Destructions massives
Le Hezbollah a répliqué hier en multipliant les tirs de roquettes vers le nord d’Israël. Le mouvement chiite a revendiqué plusieurs attaques visant des positions militaires israéliennes. L’objectif avoué du Hezbollah est clair : rendre coûteuse pour Israël toute tentative d’incursion profonde au Liban. Alors que le monde reste aveugle et sourd face aux agissements sans morale aucune de l’Armée d’occupation israélienne, la question demeure : quelle est la finalité de cette opération militaire d’envergure ?
Dans la rhétorique de propagande d’Israël et de ses relais médiatiques occidentaux, cette campagne de frappes est mue par la nécessité de neutraliser ce qui est appelé «la menace existentielle» que représente le Hezbollah. Les destructions massives de logements civils, les hôpitaux touchés et l’ampleur des pertes humaines suscitent une vague de condamnations à l’échelle mondiale.

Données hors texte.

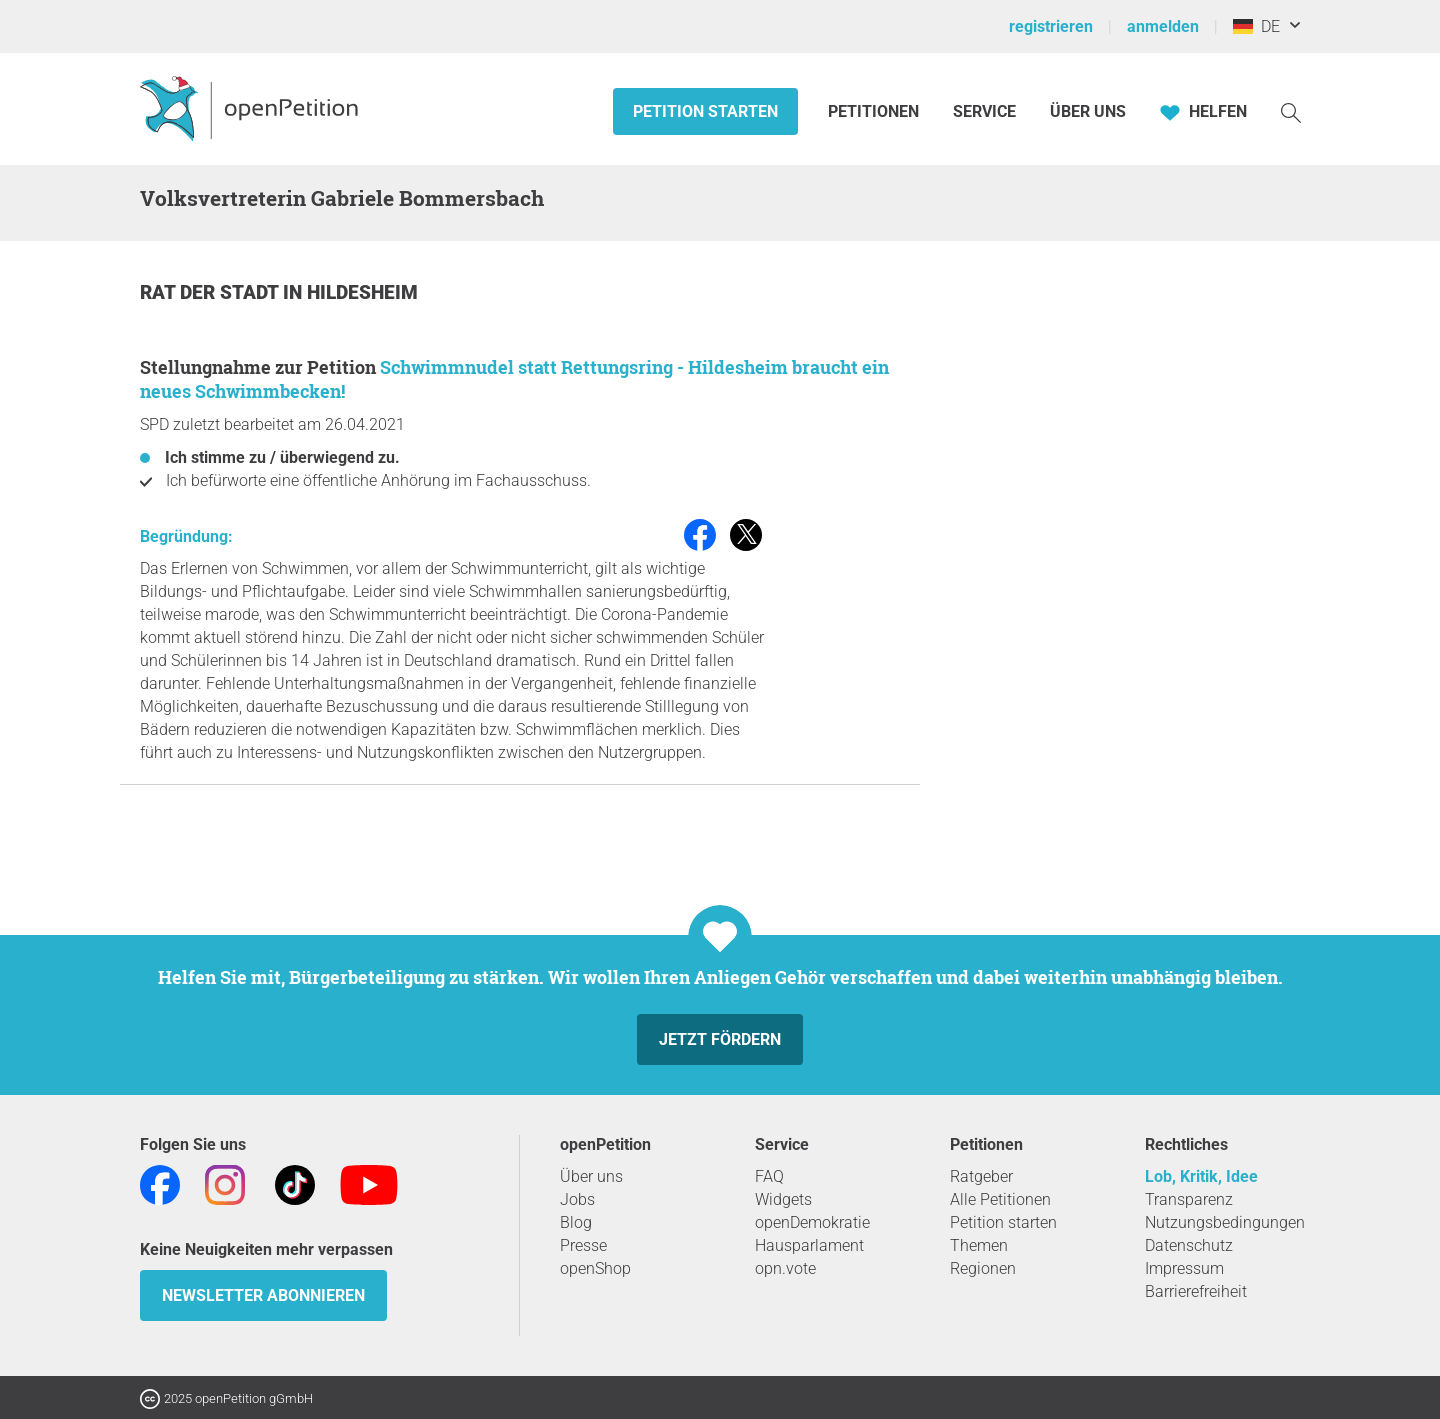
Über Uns (1088, 111)
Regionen (983, 1268)
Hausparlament (809, 1245)
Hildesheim (362, 292)
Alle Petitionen (1000, 1199)
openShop (595, 1268)
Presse (583, 1245)
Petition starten (705, 111)
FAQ (769, 1176)
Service (984, 111)
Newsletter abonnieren (263, 1295)
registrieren (1051, 26)
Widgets (783, 1199)
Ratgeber (981, 1176)
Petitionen (875, 111)
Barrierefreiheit (1196, 1291)
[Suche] (1291, 111)
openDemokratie (812, 1222)
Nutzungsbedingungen (1225, 1222)
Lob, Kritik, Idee (1201, 1176)
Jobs (577, 1199)
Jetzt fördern (720, 1039)
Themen (979, 1245)
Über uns (591, 1176)
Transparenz (1189, 1199)
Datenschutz (1189, 1245)
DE (1256, 26)
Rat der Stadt (211, 292)
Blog (576, 1222)
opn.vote (785, 1268)
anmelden (1163, 26)
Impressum (1184, 1268)
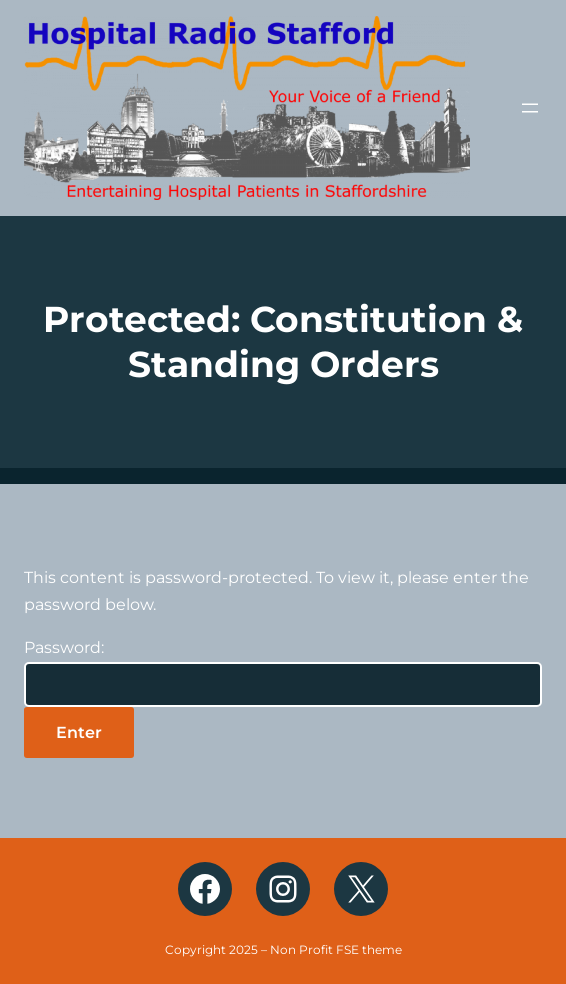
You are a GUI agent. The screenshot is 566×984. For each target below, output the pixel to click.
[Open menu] (530, 108)
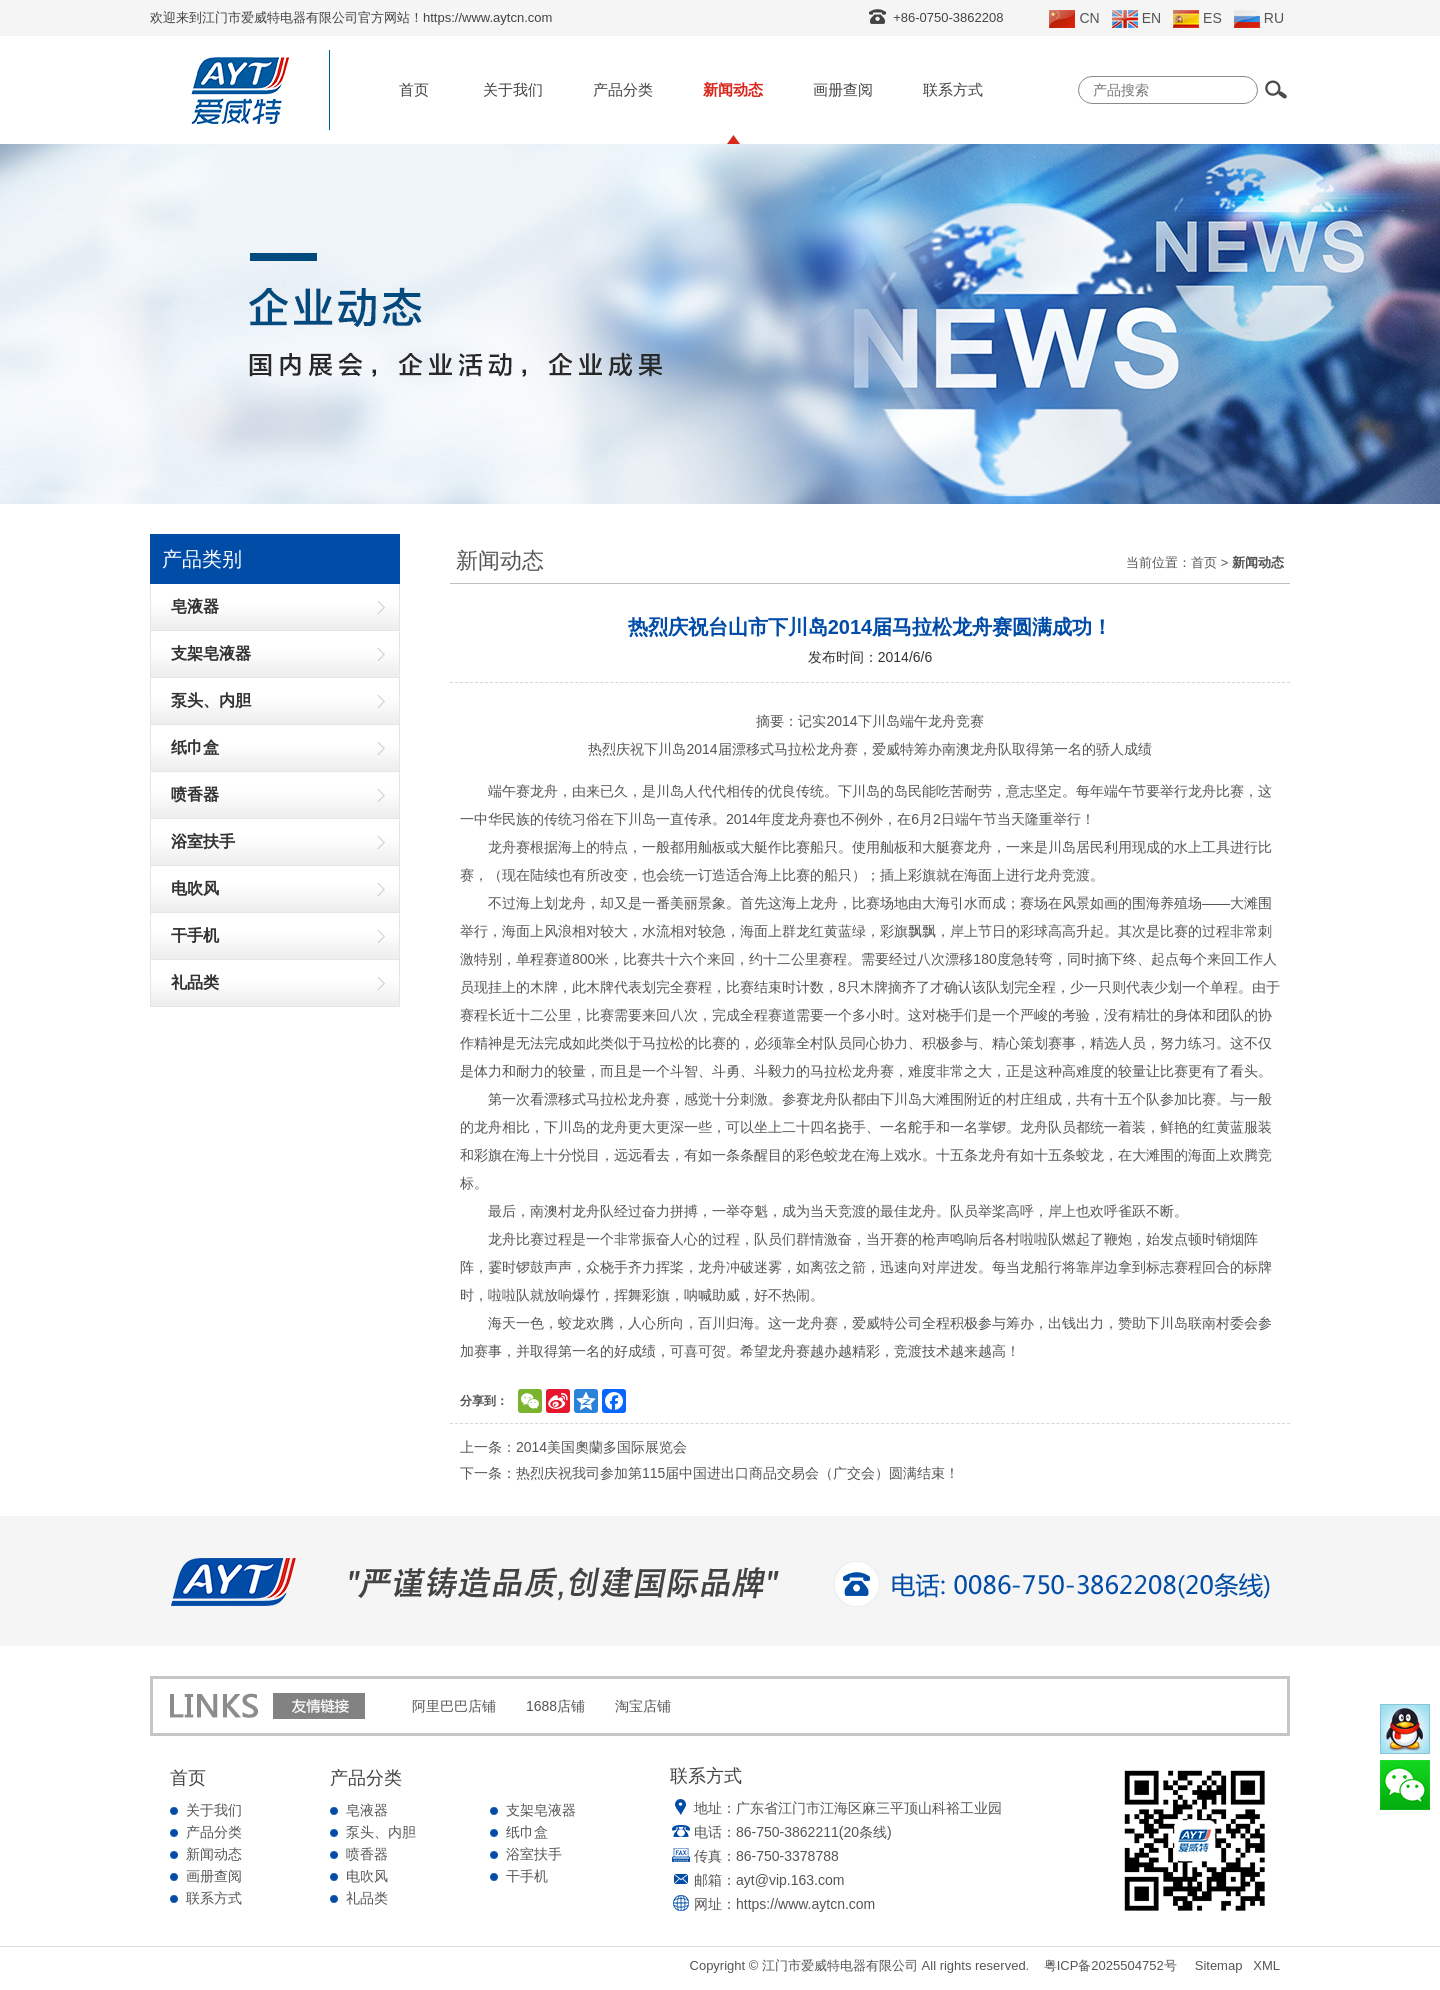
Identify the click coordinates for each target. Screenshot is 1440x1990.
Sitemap (1219, 1965)
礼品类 (367, 1898)
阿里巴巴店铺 (454, 1706)
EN (1136, 19)
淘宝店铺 (643, 1706)
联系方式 (953, 89)
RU (1259, 19)
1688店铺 (555, 1706)
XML (1266, 1965)
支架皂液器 (541, 1810)
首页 (414, 89)
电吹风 (367, 1876)
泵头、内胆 (381, 1832)
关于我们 (513, 89)
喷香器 (367, 1854)
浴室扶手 (534, 1854)
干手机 (527, 1876)
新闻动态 (733, 89)
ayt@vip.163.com (790, 1880)
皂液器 (367, 1810)
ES (1197, 19)
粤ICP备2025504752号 (1110, 1965)
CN (1074, 19)
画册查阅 (843, 89)
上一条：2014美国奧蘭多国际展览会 (573, 1447)
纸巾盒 (527, 1832)
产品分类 (623, 89)
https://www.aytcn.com (805, 1904)
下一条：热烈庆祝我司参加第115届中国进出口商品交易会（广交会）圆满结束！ (709, 1473)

Si Israël entend affaiblir le Hezbollah pour – selon ses dires – assurer la sécurité de ses frontières nord, une incertitude majeure plane quant à la capacité de l’Etat sioniste à mener la guerre sur plusieurs fronts simultanément. Comme le rappellent de nombreux observateurs, l’histoire récente est riche en exemples de guerres qui, bien qu’initialement limitées, se sont rapidement transformés en bourbiers militaires. La guerre de 2006 entre Israël et le Hezbollah avait laissé des plaies béantes, tant sur le plan humain que stratégique.
Et aujourd’hui encore, le Hezbollah, fort de ses expériences et de son arsenal modernisé, est loin d’être la force de guérilla mal équipée des décennies passées. Le sud du Liban, avec ses terrains accidentés et ses zones denses, est un terrain où toute incursion terrestre israélienne risque de s’enliser. Les frappes à répétition sur des zones civiles nourrissent un ressentiment croissant au Liban et dans l’ensemble du monde arabe, ravivant les flammes de l’antagonisme régional.
Si la communauté internationale, par la voix des Nations unies et de quelques capitales occidentales, appelle à la retenue, les marges de manœuvre diplomatiques semblent se réduire à mesure que la guerre s’installe durablement. Hier, des dizaines de milliers de manifestants, de Londres à New York, en passant par Paris, sont descendus dans la rue, appelant à un cessez-le-feu immédiat à Ghaza et au Liban, inquiets de l’escalade rapide du conflit.